85,000 Kaiser workers prepare to strike over contract talks

More than 85,000 workers from Kaiser Permanente are preparing a national strike after contract negotiations stalled July 12. Talks between the workers and the nonprofit healthcare company ended Thursday without a deal.

The workers involved are in unions that span the nation, including from California, Oregon, Washington, Colorado, Maryland, Virginia, Hawaii and the District of Columbia. The workers are members of the Coalitions of Kaiser Permanente Unions and have decided to use their collective bargaining in a vote in late July and into August to strike over unfair labor practices.

The workers have also taken issue with several financial decisions of the company. Despite being a nonprofit, Kaiser has not served the public, according to a press release. The previous agreement with the union expired in September 2018.

“While we have been providing care 24/7, holding the hands of sick and frightened patients and making sure they are safe and get the treatment they need, Kaiser has been focused on racking up multi-billion-dollar profits and paying executives exorbitant, million-dollar salaries,” Ida Prophet, an LVN at Kaiser South Sacramento in California, said in a statement. “This is a non-profit company that has lost its way and is acting more like a typical for-profit corporation, where only a few at the top truly thrive.”

The workers are specifically looking to negotiate:

  • Restore a true worker-management partnership.
  • Ensure safe staffing and compassionate use of technology.
  • Build the workforce of the future to deal with major projected shortages of licensed and accredited staff in the coming years.

- Extracted material -
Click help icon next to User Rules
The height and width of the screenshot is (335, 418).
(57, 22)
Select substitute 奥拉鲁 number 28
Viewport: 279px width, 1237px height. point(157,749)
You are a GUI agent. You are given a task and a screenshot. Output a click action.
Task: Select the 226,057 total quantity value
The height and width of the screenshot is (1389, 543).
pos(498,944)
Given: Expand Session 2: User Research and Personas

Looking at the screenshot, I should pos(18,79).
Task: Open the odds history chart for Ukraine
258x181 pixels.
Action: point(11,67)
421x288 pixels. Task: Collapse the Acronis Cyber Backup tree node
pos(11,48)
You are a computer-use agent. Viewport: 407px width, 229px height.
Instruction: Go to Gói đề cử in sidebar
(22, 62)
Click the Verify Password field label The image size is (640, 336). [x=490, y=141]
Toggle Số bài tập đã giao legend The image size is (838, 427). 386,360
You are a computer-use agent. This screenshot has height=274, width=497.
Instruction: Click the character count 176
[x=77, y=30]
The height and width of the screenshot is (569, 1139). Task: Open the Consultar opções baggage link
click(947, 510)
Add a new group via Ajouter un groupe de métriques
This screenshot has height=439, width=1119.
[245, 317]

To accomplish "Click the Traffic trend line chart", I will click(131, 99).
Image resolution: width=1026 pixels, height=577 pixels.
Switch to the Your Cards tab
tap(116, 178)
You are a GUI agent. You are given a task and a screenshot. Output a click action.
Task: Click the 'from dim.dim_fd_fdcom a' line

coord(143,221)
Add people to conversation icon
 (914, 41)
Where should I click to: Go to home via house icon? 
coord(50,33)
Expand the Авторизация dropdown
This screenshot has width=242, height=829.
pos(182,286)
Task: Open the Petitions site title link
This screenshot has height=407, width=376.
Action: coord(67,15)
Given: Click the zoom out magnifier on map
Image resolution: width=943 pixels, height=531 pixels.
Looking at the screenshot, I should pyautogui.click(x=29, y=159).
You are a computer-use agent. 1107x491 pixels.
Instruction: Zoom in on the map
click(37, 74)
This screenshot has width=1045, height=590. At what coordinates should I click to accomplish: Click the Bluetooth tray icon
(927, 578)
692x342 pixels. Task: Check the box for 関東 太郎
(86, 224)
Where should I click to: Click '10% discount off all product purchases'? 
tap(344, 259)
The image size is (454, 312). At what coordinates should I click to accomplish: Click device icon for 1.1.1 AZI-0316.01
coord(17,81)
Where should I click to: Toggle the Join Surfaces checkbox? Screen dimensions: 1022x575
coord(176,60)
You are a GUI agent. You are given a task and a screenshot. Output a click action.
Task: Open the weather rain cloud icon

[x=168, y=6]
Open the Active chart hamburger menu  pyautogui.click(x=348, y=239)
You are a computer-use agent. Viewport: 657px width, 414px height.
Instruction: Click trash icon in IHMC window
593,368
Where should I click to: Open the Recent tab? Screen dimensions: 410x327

- Required actions -
1 - Answer these from the article on the Kaiser workers' strike:
(a) On what date did contract negotiations stall?
(b) When did the previous agreement with the union expire?
(c) Where does Ida Prophet work?
2 - Write the next part of the article on the Kaiser workers' strike, picking up after its last line.

- Answer list -
1 -
(a) July 12
(b) September 2018
(c) Kaiser South Sacramento in California

2 -
  • Protect middle-class jobs with wages and benefits that can support families.

They also want Kaiser to submit to basic financial transparency for consumers to make healthcare choices, to enable oversight of Kaiser’s operations from lawmakers and policymakers, and for employees and unions to gain real-time information to negotiate better healthcare rates. That means reporting executive compensation, prices and profits across Kaiser’s hospitals and other healthcare facilities.

“Kaiser is one of the largest healthcare providers and insurers in the nation, but in many places it has gotten exemptions from the kind of reporting requirements that other health-related corporations must follow,” Walter Allen, CKPU executive director, said in a statement. “Their ability to operate in the shadows allows them to avoid the kind of scrutiny consumers, employers, unions and regulators need to protect the public.”

The union workers took issue with executive compensation being too high, including raises above 166% over the last three years for its CEO. It also has $31.5 billion in reserves, but does not serve a high proportion of Medicaid beneficiaries.